Who the hell brings a 6pack to a party. I'm trying to make mistakes.
woke up to an overdrawn credit card. did you order the dawsons creek boxset last night?
i hope so.
I just witnessed two drunk midgets fighting over a graham cracker. I can die happy now.
The working title of my paper? "Tailgating: A Big Clusterfuck of Kids Who Dont Actually Give a Shit about Football"
Restaurants Roasting People Who Gave Them Negative Yelp Reviews (25 Pics)
I can't believe im sexting my roommate. This is really what my life has come to
No, I don't think your idea of offering shots in exchange for bonus points to your history professor at B-Dubs was a good idea. Especially after you later told him that you would "tap that" in regards to his wife.

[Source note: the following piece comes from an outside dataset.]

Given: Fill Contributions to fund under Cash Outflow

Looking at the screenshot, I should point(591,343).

You did that scary laugh you always do when you're blacking out except she's never heard it before and though you were choking and screamed at all of us when we didn't call an ambulance
I blew him while watching the aristocats. There were singing cats in the background. I think he he hummed along at one point.

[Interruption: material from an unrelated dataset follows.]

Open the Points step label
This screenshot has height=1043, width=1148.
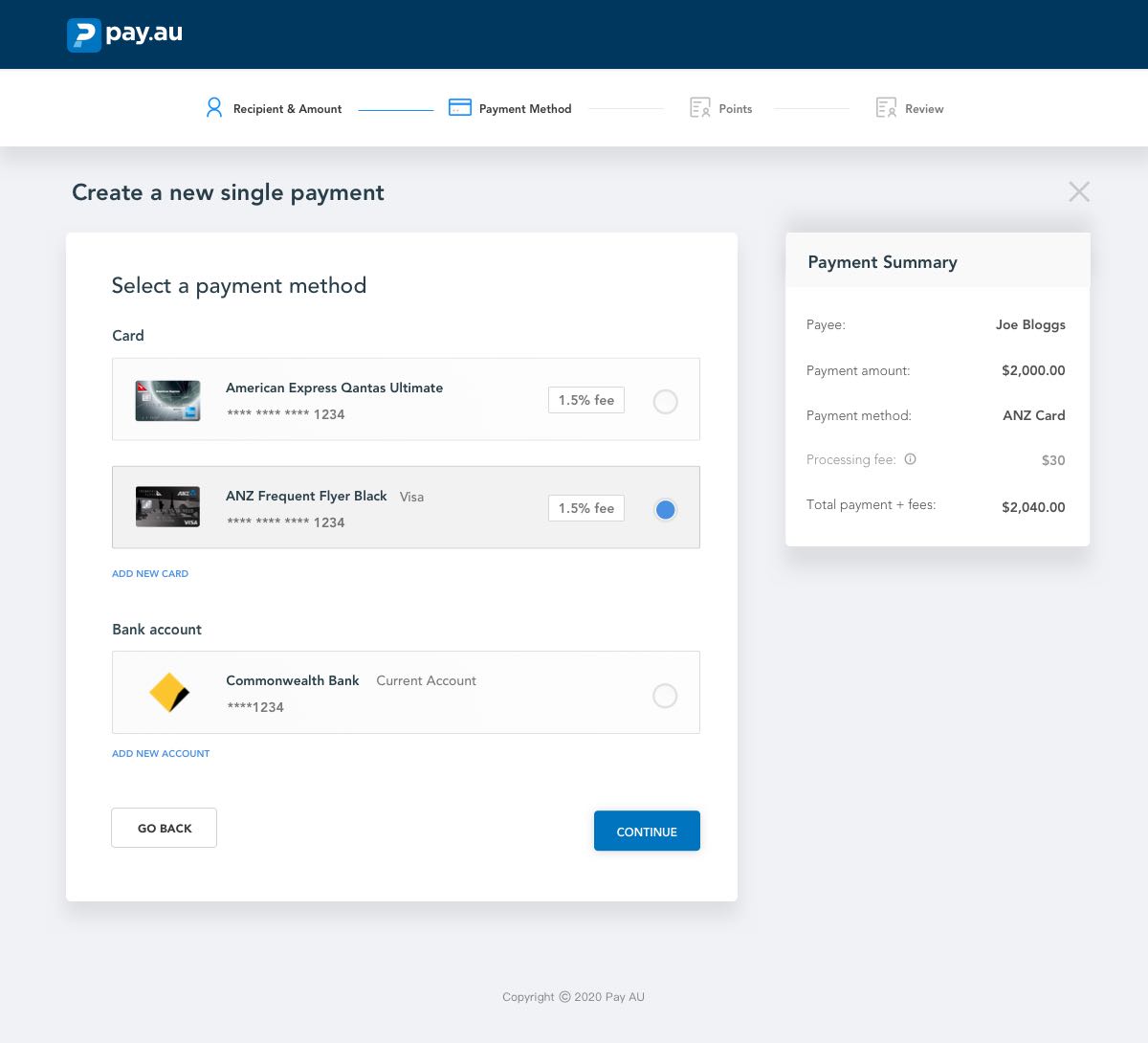[735, 109]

She has this wild look other eyes like she wouldn't be afraid to commit a felony.
Woman Posts Harassing DMs From Creep Online, Now He’s Upset Because People Told His Mom
I fucked some frat guy. Then I found my brother after and made him take his shirt off and then I made him tell me he loves me
I manage to fit my wine bottle in my koozie and the rest is history
I just gotta say that I feel so much better now that I got some. I mean I feel like a normal functioning adult ready to contribute to society.
he had DANDRUFF in his PUBES. 0/10 would not blow again.
Thanks for wearing matching bob ross shirts to the bar with me and referring to every guy as a happy little accident
Had a one night stand and didnt remember the guys name until he started sending me poems in the mail.